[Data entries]
▬▬▬▬▬▬▬▬▬▬

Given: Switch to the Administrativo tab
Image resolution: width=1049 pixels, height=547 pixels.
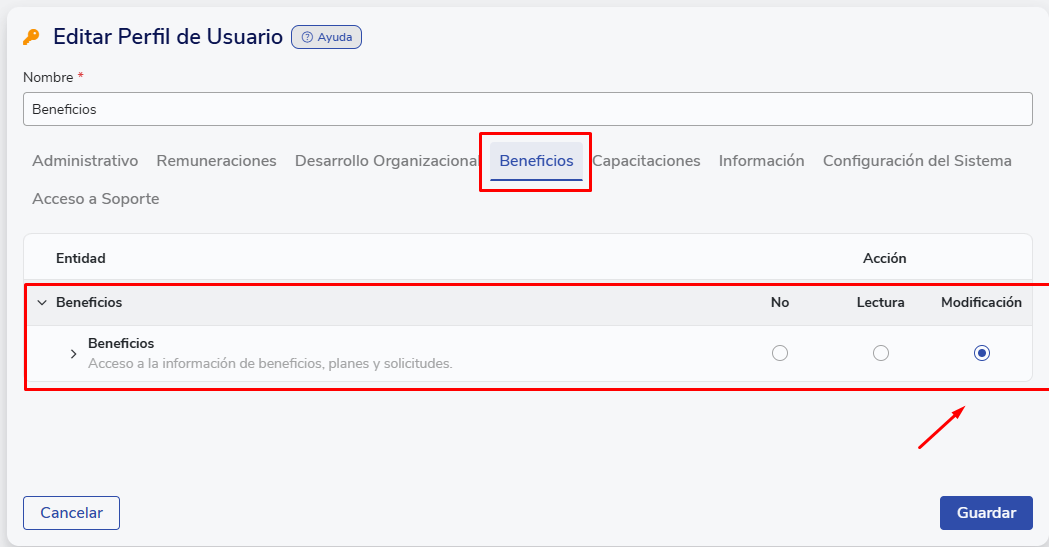Looking at the screenshot, I should tap(85, 161).
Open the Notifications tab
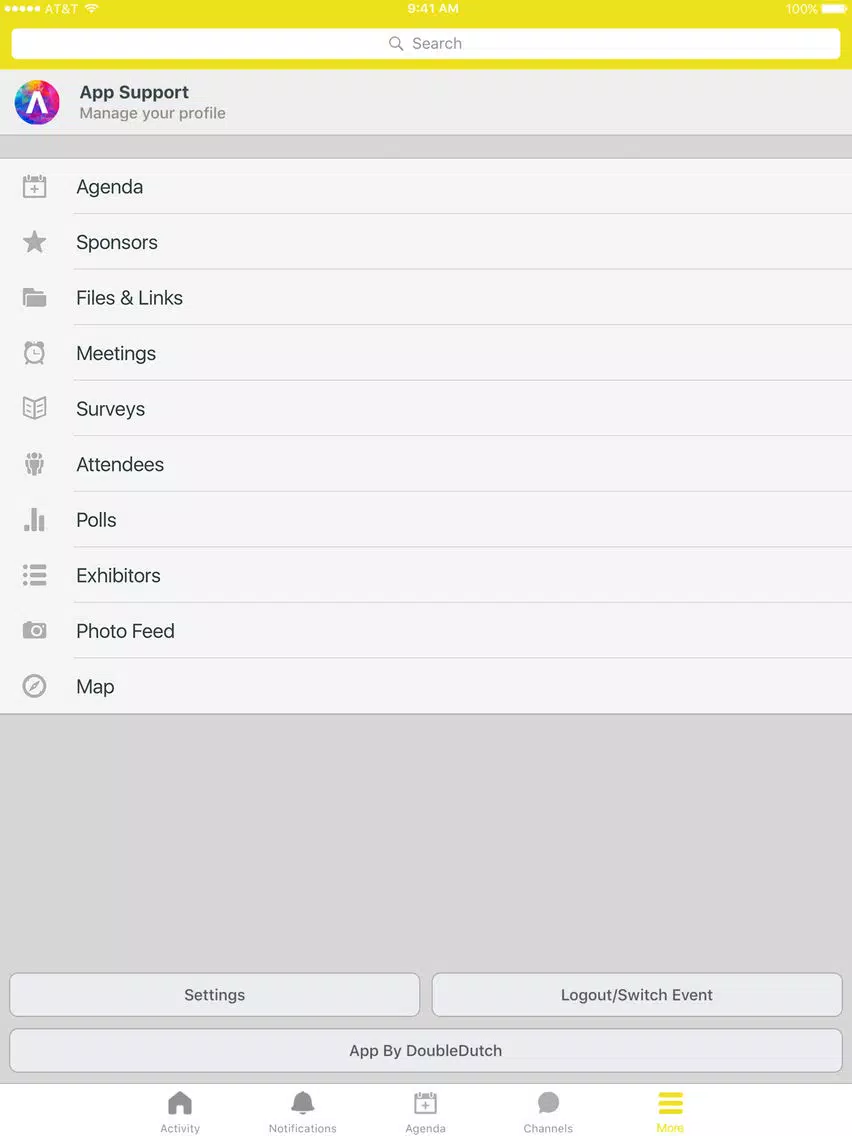 point(303,1112)
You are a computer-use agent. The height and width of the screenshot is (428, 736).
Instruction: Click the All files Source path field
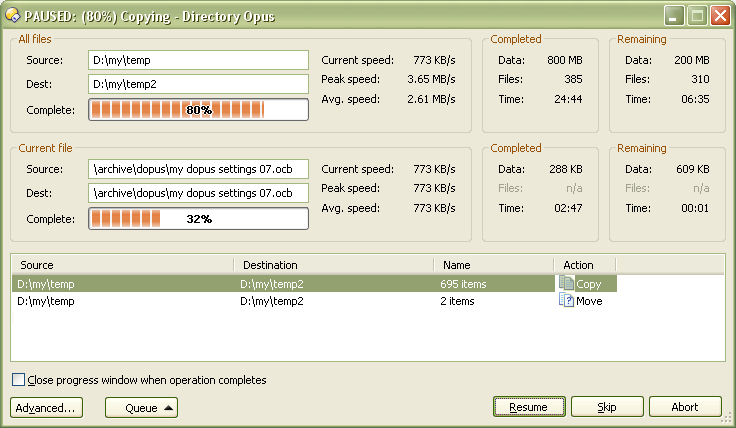point(198,60)
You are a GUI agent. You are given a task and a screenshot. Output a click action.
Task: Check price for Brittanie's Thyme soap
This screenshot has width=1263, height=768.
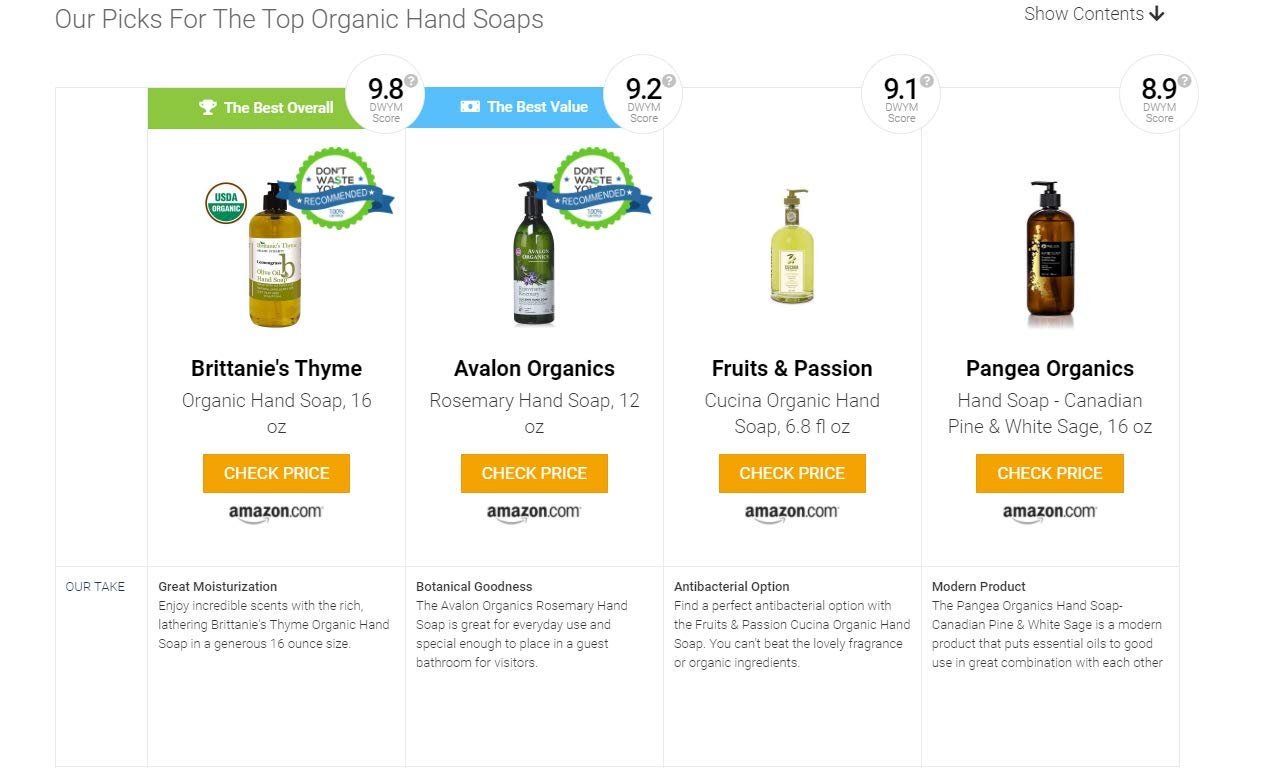click(276, 473)
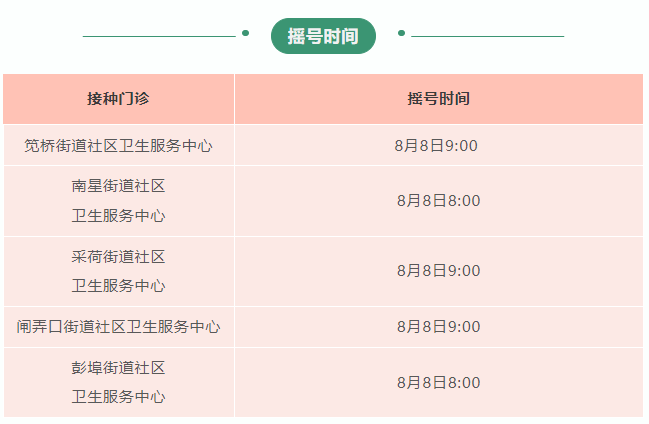Viewport: 649px width, 424px height.
Task: Click the green dot left of title badge
Action: point(245,33)
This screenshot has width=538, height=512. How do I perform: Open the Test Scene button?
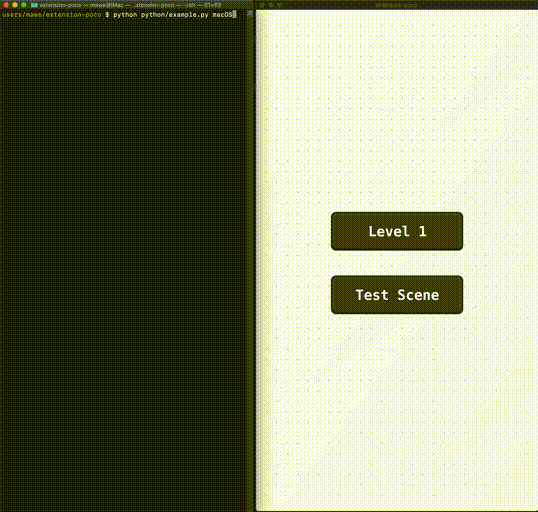pyautogui.click(x=397, y=295)
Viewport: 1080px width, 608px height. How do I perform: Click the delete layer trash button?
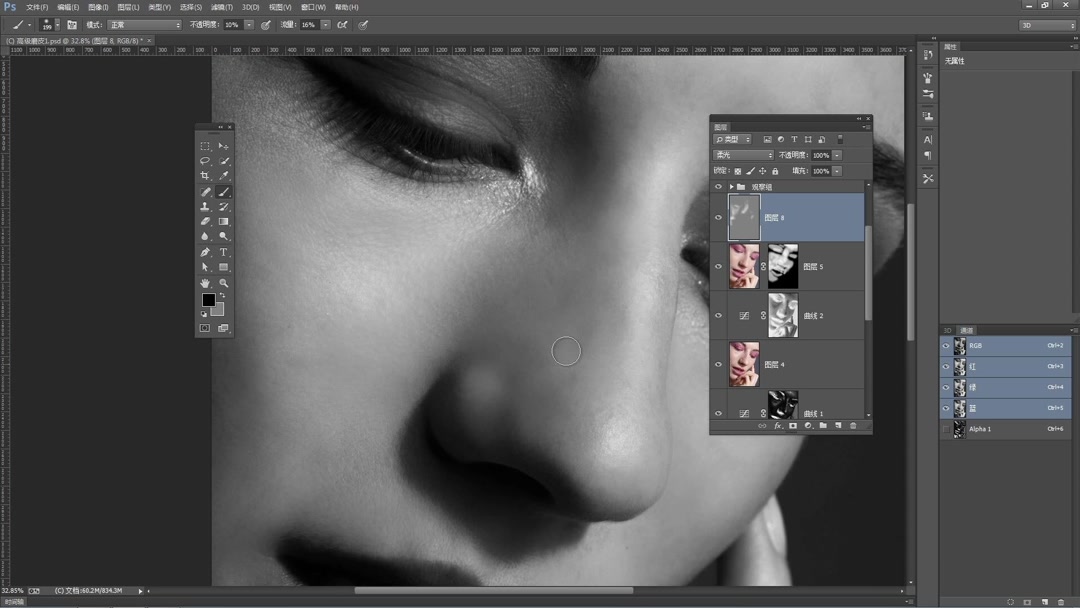click(x=853, y=425)
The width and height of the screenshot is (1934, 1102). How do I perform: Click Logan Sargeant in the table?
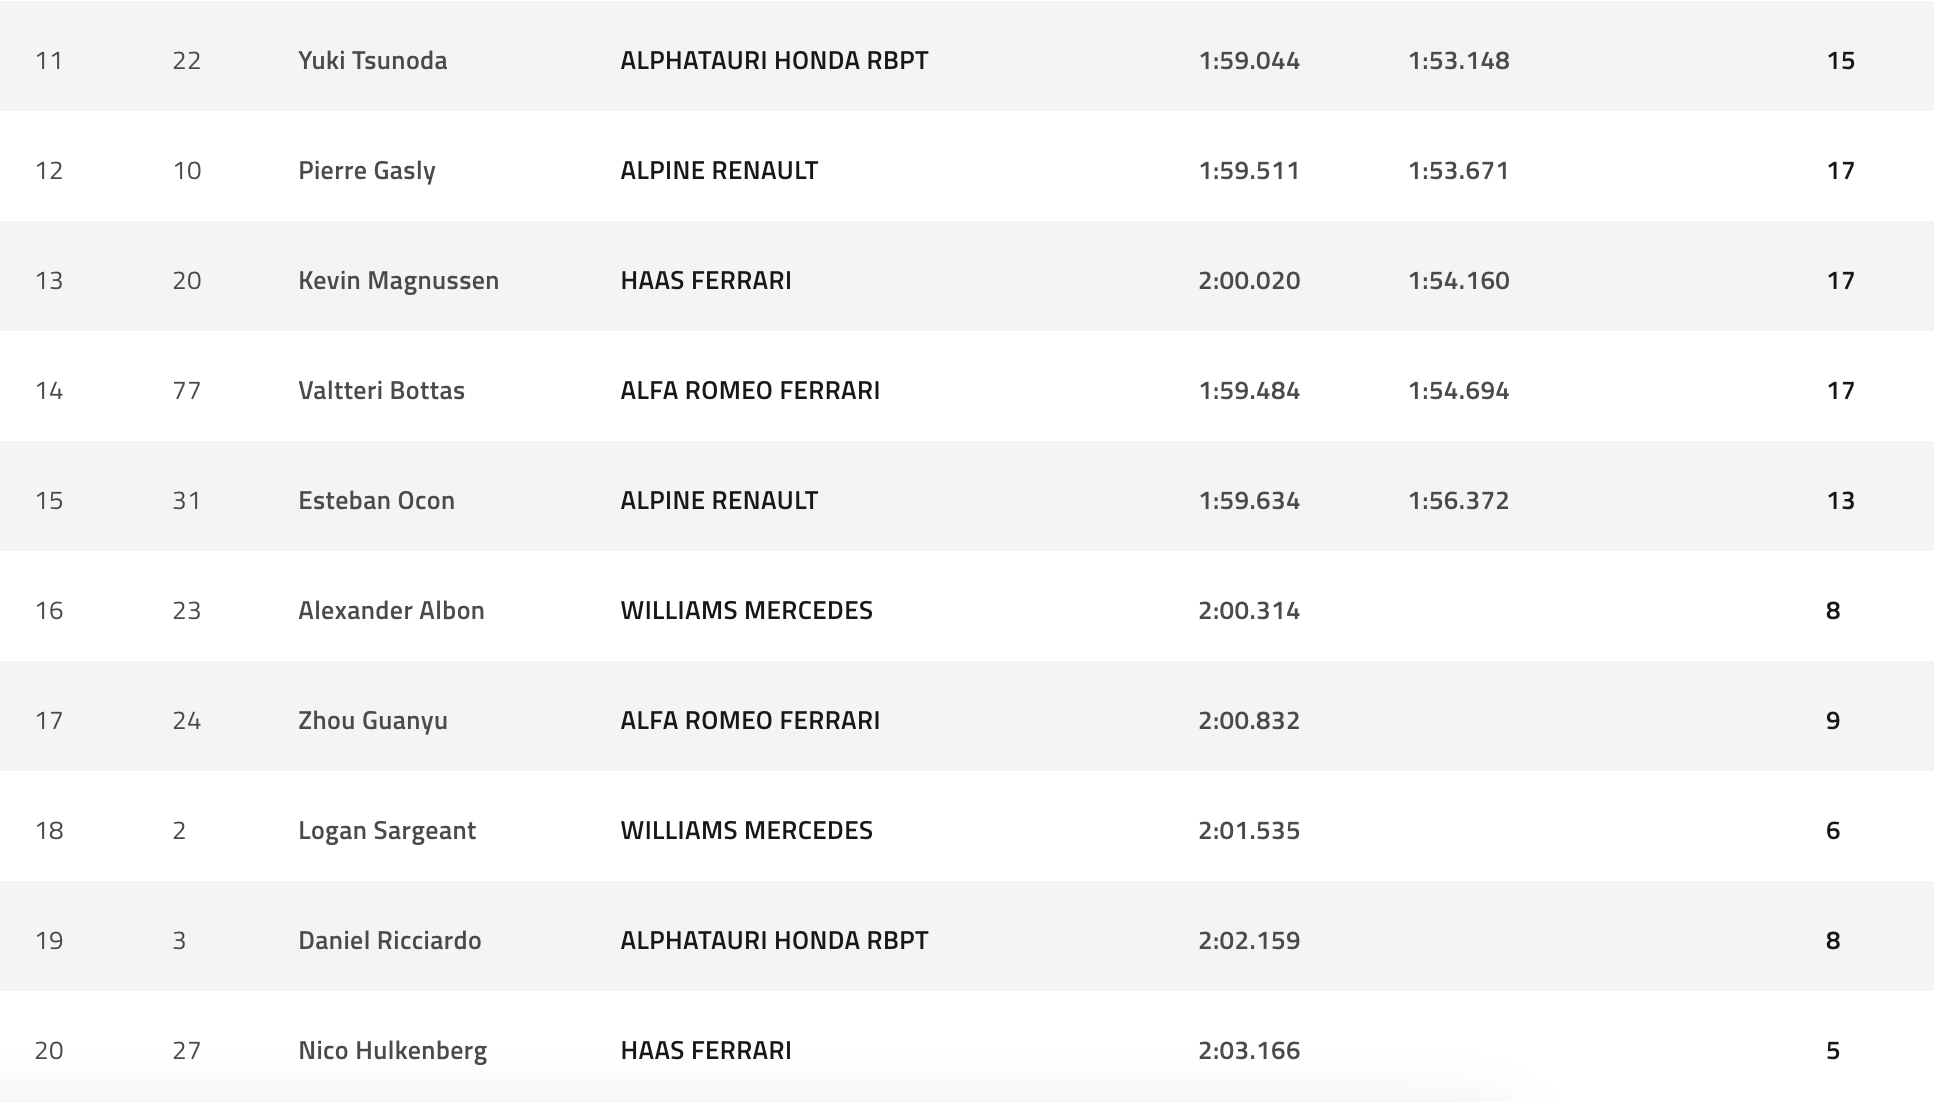386,830
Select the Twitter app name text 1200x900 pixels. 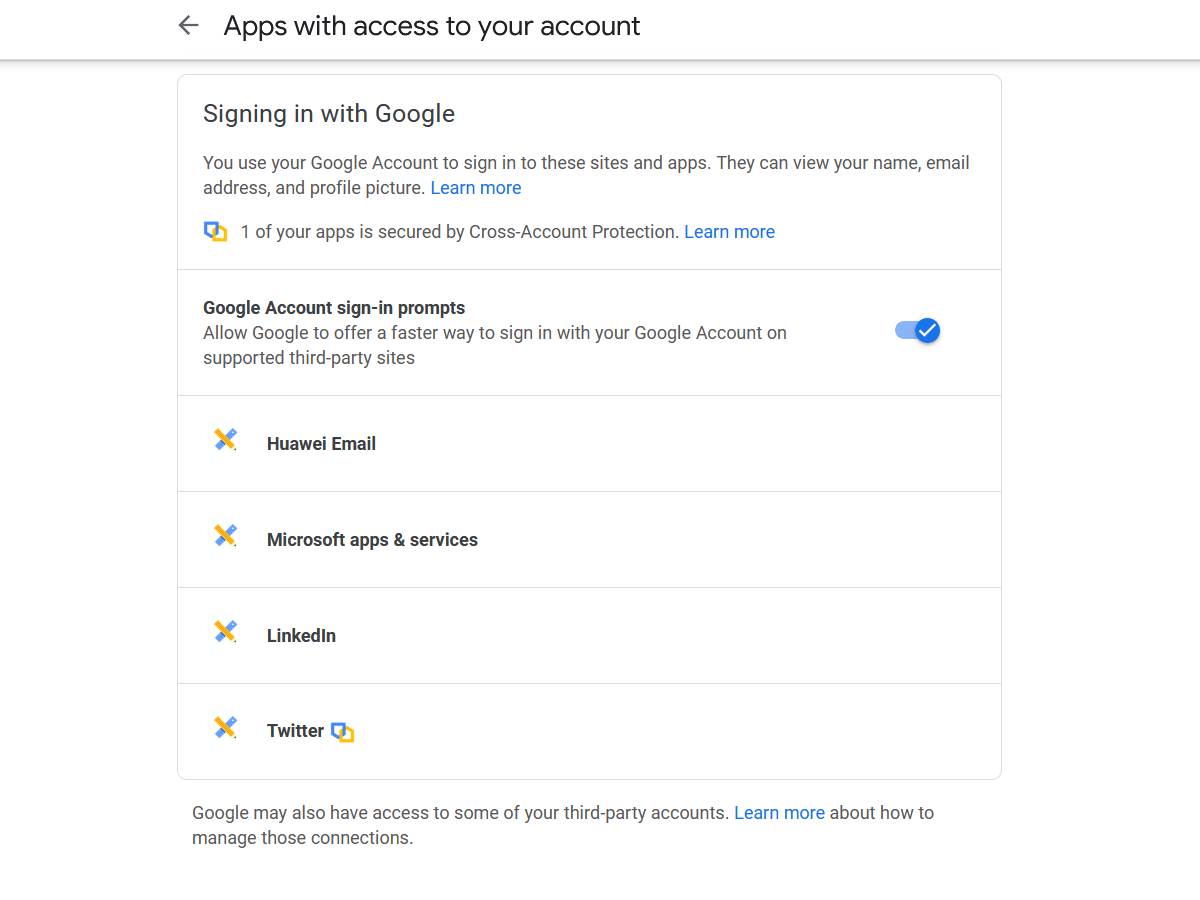(296, 730)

▬▬▬▬▬▬▬▬▬▬

■ Task item: Search the data above for the string "agent" and copy each line that has it.

■ Answer below:
You are a computer-use agent. The height and width of the screenshot is (428, 736).
You are a GUI agent. You are given a task and a screenshot. Output a click action.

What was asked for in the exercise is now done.